Robots Exclusion Protocol
When a compliant Web Robot visits a site, it first checks for a "robots.txt" URL on the site. If this URL exists, the Robot parses its contents for directives that instruct the robot not to visit certain parts of the site. Directives making sense for the site can be created. Sometimes people find they have been indexed by an indexing robot, or that a resource discovery robot has visited part of a site that for some reason shouldn't be visited by robots.
In recognition of this problem, many Web Robots offer facilities for Web site administrators and content providers to limit what the robot does.

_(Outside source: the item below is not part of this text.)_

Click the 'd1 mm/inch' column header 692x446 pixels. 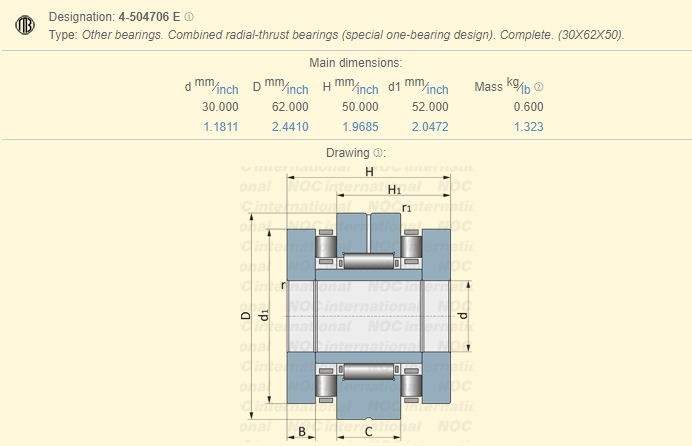(418, 86)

This is achieved through two mechanisms:
1. The Robots Exclusion Protocol: A Web site administrator can indicate which parts of the site should not be visited by a robot, by providing a specially formatted file.

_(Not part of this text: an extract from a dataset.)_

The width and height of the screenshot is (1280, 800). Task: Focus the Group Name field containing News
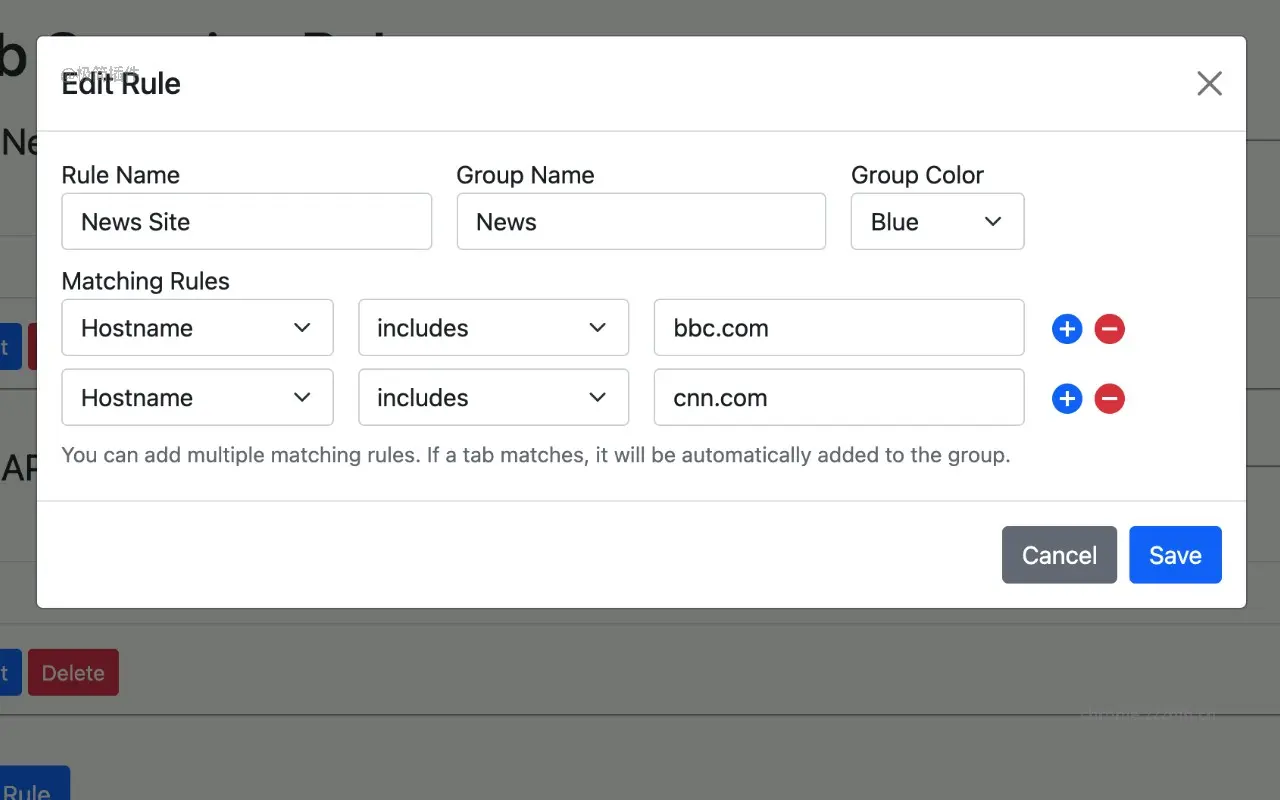coord(641,222)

2. The Robots META tag: A Web author can indicate if a page may or may not be indexed, or analyzed for links, through the use of a special HTML META tag.
There can be a single robots.txt on a site. Specifically, "robots.txt" files should not be in user directories, because a robot will never look at them. To use the Robots Exclusion Protocol, one has to liaise with the server administrator, and get added the rules to the "robots.txt", using the Web Server Administrator's Guide to the Robots Exclusion Protocol. If the administrator is unwilling to install or modify "robots.txt" rules, and the need is to prevent being indexed by indexing robots like WebCrawler and Lycos, one can add a Robots Meta Tag to all pages not to be indexed. Note this functionality is not implemented by all indexing robots.